[What you have to do]: Would it be possible to quote, exactly and in full, the lines from the one with "Open the feedback" through the end of the entries below?

[Study material]:

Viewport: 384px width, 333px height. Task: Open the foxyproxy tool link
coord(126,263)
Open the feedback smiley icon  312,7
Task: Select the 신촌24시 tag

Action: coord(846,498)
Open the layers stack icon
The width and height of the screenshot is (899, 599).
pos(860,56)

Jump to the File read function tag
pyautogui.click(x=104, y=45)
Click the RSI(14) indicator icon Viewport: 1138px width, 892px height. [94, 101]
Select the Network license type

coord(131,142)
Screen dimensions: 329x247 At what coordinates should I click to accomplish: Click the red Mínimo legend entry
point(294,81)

[Output of the task]:
Open the feedback smiley icon  312,7
Task: Select the 신촌24시 tag

Action: coord(846,498)
Open the layers stack icon
The width and height of the screenshot is (899, 599).
pos(860,56)

Jump to the File read function tag
pyautogui.click(x=104, y=45)
Click the RSI(14) indicator icon Viewport: 1138px width, 892px height. [94, 101]
Select the Network license type

coord(131,142)
Screen dimensions: 329x247 At what coordinates should I click to accomplish: Click the red Mínimo legend entry
point(294,81)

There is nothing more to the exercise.